Considerando que a política de cotas raciais é importante estratégia de promoção a igualdade racial e combate ao racismo no Brasil, garantir a presença da população negra a partir do critério raça/cor é essencial para que se efetive tanto a igualdade material como simbólica a toda a população brasileira, considerando para isso, obstáculos históricos. Desta forma, estabelecer uma política de controle sobre quem são os sujeitos de direitos das cotas raciais é uma das formas de assegurar que os corpos negros ocupem de fato estes espaços, historicamente a eles negados.

As comissões de heteroidentificação representam uma estratégia fundamental para a construção da igualdade material e simbólica, uma vez que, espaços como as universidades são marcados por uma “assimetria de presença” ao considerarmos o critério étnico-racial, com uma expressão muito maior de pessoas brancas do que negras e indígenas nas graduações e nas pós-graduações das universidades.  Esta gritante assimetria reflete diretamente no perfil étnico-racial de determinadas profissões, como aquelas consideradas de maior prestígio, status social e valorização salarial, como médicos/as, engenheiros/as, arquitetos/as, dentistas, ocupadas majoritariamente por pessoas brancas.

A inserção de pessoas negras nas universidades por meio das cotas raciais significa para os sujeitos de direitos desta política uma possibilidade real de alcançar uma diversidade de conhecimento e, além disso, de gozar de todas as possibilidades que o espaço acadêmico superior pode proporcionar. Com nível superior completo, as chances de admissão nos melhores postos no mercado de trabalho são muito maiores. Numa sociedade estratificada como a nossa, as chances de ter uma vida com melhores condições econômicas ou romper ciclos intergeracionais de pobreza passam pelas possibilidades e oportunidades de acessar a educação de nível superior.

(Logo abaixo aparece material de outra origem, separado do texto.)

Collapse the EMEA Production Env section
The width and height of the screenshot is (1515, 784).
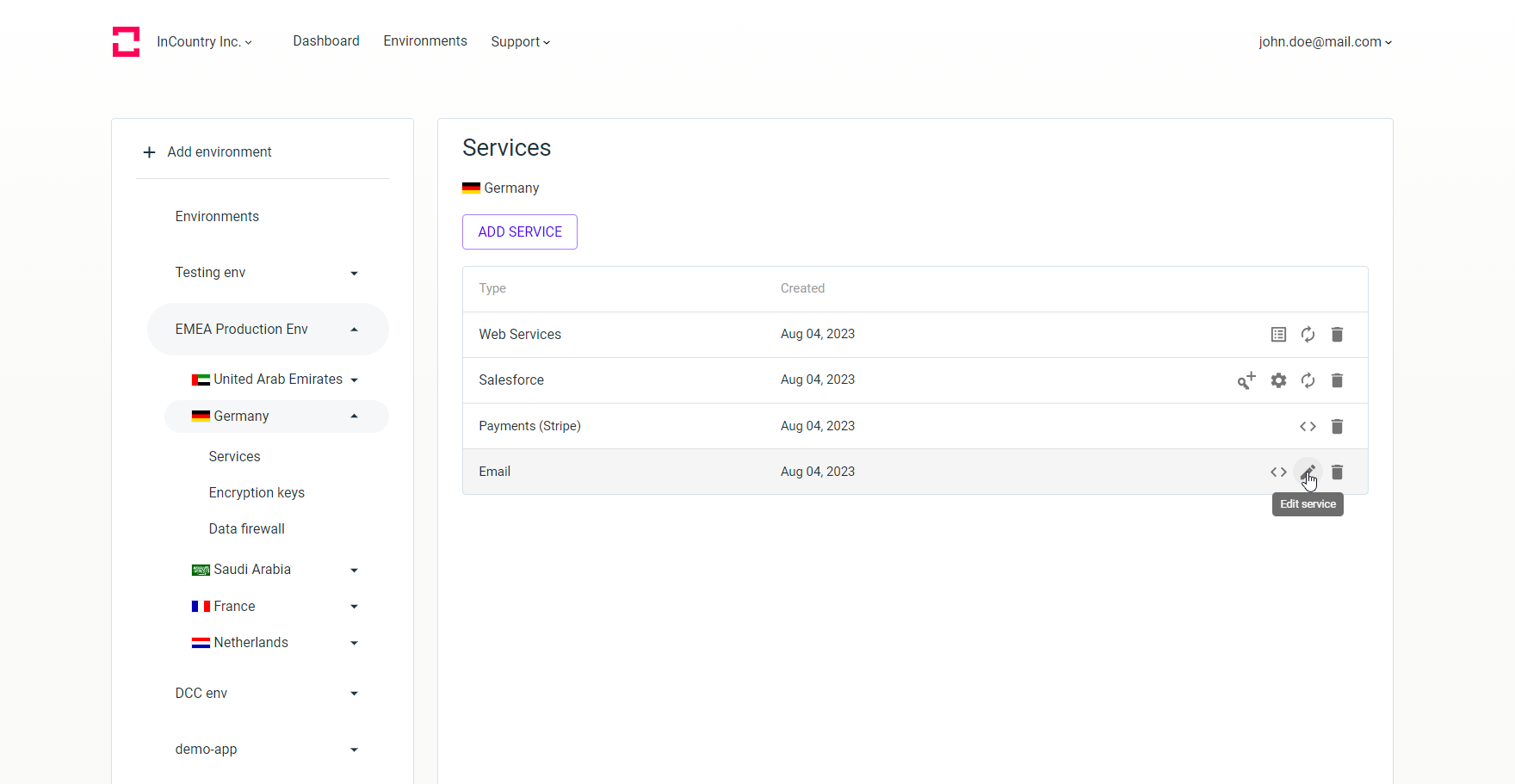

Ao verificar, por meio das comissões heteroidentificação, se a pessoa que está se candidatando a reserva de vagas é realmente o sujeito da política, os gestores das ações afirmativas, além de cumprir a lei, estão ampliando as possibilidades de acesso ao ensino superior ao serviço público dos grupos e historicamente discriminados por causa da sua raça/cor. 

É importante entender que em nenhum momento, ao se instituir as comissões de heteroidentificação, está sendo descartada a autodeclaração do/a candidato/a, uma vez que dentre os aspectos positivos desse modo de identificação racial, destaca-se o seu papel no que tange à percepção do próprio indivíduo sobre a sua identidade. Porém, a investigação das ocupações indevidas das vagas e imposição de sanções são procedimentos importantes para garantir que a finalidade das focalizadas da população negra seja cumprida que é o combate ao racismo e a promoção da igualdade racial em um país em que as oportunidades são menores dependendo da raça/cor da pessoa, visto que o racismo no Brasil tem as características de aparência (fenótipo) como elementos centrais.

Delton Aparecido Felipe é Professor Doutor da Universidade Estadual de Maringá – Paraná; Diretor da Associação Brasileira de Pesquisadores/as Negros/as (ABPN) e Pesquisador Visitante da Escola de Direito da FGV – SP. Em parecia com a professora Fernanda Lima da UNESC é autor do livro Cotas Raciais: Gestão, Implementação e Permanência (2022).